Task #2454: OpenCL infrastructure improvements
OpenCL code modernization assuming v1.2 reqd
A list of tasks that could be beneficial to consider if we require v1.2 standard.
modernize API use swapping clEnqueueMarker/clEnqueueBarrier/clEnqueueWaitForEvents to clEnqueueMarkerWithWaitList/clEnqueueBarrierWithWaitList;
- consider using CL_MEM_COPY_HOST_WRITE_ONLY, CL_MEM_COPY_HOST_READ_ONLY, CL_MEM_COPY_HOST_NO_ACCESS
use clEnqueueFillBuffer for 0-ing
do not add call to clUnloadCompiler
use OPENCL_C_VERSION for reporting version
Modernize OpenCL memory allocation flags
This change correct the memory allocation flags in the nonbonded module
so that these reflect the R/W use on both host- and device-side; the
former is made possible by requiring OpenCL 1.2.
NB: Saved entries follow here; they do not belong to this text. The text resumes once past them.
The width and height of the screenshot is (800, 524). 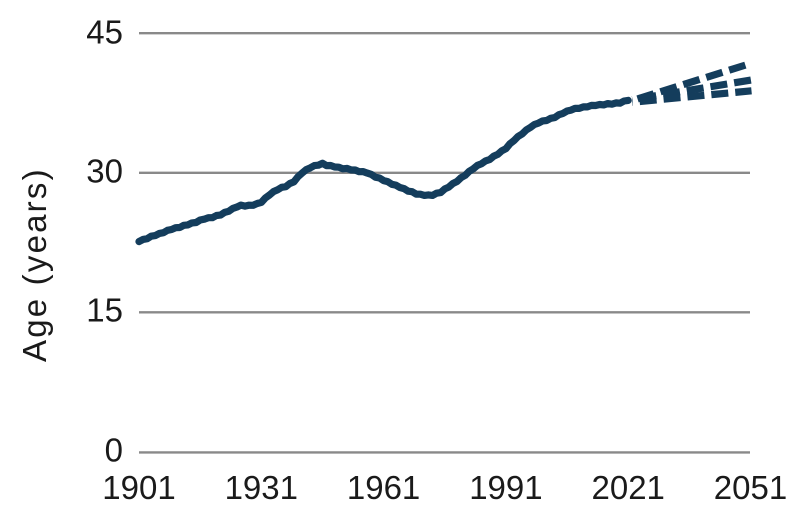 What do you see at coordinates (104, 172) in the screenshot?
I see `svg-text: 30` at bounding box center [104, 172].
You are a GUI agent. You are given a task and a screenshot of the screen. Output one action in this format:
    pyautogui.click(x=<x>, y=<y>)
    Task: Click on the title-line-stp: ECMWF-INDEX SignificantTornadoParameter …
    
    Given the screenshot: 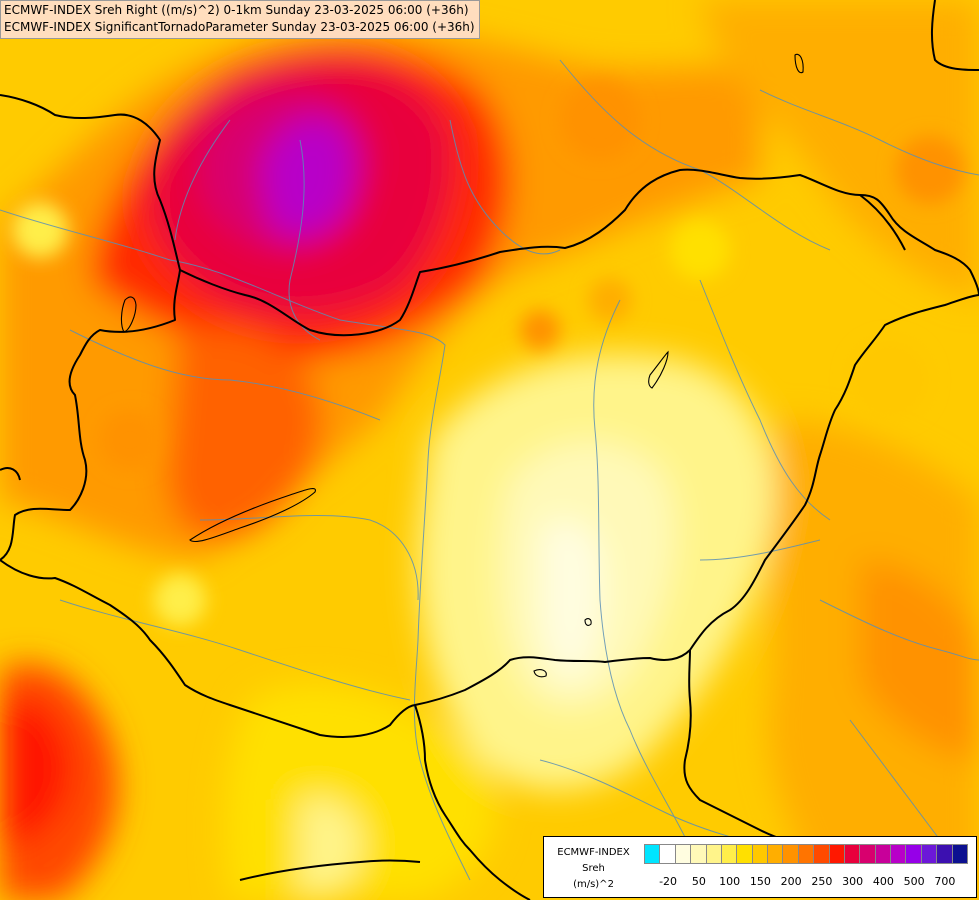 What is the action you would take?
    pyautogui.click(x=240, y=27)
Also improve some lacking error handling.
#9 Updated by Szilárd Páll over 1 year ago
Aleksei Iupinov wrote:
OK, it's clUnloadCompiler(), not clUnloadPlatformCompiler(), it didn't help me at all with #2449, and it's actually a deprecated in 1.2 :-)
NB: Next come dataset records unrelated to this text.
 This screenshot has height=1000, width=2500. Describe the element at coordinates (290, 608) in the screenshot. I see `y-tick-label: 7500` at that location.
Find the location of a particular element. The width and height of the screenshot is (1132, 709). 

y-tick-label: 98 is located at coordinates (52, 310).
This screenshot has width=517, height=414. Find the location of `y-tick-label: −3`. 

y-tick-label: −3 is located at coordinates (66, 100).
You mean in 2.1. So what exactly is the resource that's using/leaking memory in your case, any idea?
#10 Updated by Aleksei Iupinov over 1 year ago
No, the link is for 2.1, but if you read through it, the function was deprecated in 1.2 already.
No idea so far, but I will eventually have to not compile kernels many times in unit tests (wildly assuming it's the compilation that causes this) - it takes insane time anyway, 2 seconds per each case. We'll see if that 'fixes' it then.
#12 Updated by Szilárd Páll 11 months ago
- Status changed from New to In Progress
- Assignee set to Szilárd Páll
Yes, had some WIP for the second item in the list, was hoping the PME code gets merged, but it's been slow to get there, so I should just upload the modernization for the nonbonded module, and do the rest later.
#16 Updated by Szilárd Páll 10 months ago
This weekend I realized that the allocation modernization won't be possible in the new PME code due to the an omission/oversimplication of the allocateDeviceBuffer() API which doesn't support passing flags.
The allocateDeviceBuffer() call should take some flags, not sure if we want to just add a flag argument with a default value? Also, to be able to call reallocateDeviceBuffer() without having to pass the flags again, we could store the flags in TypedClMemory class.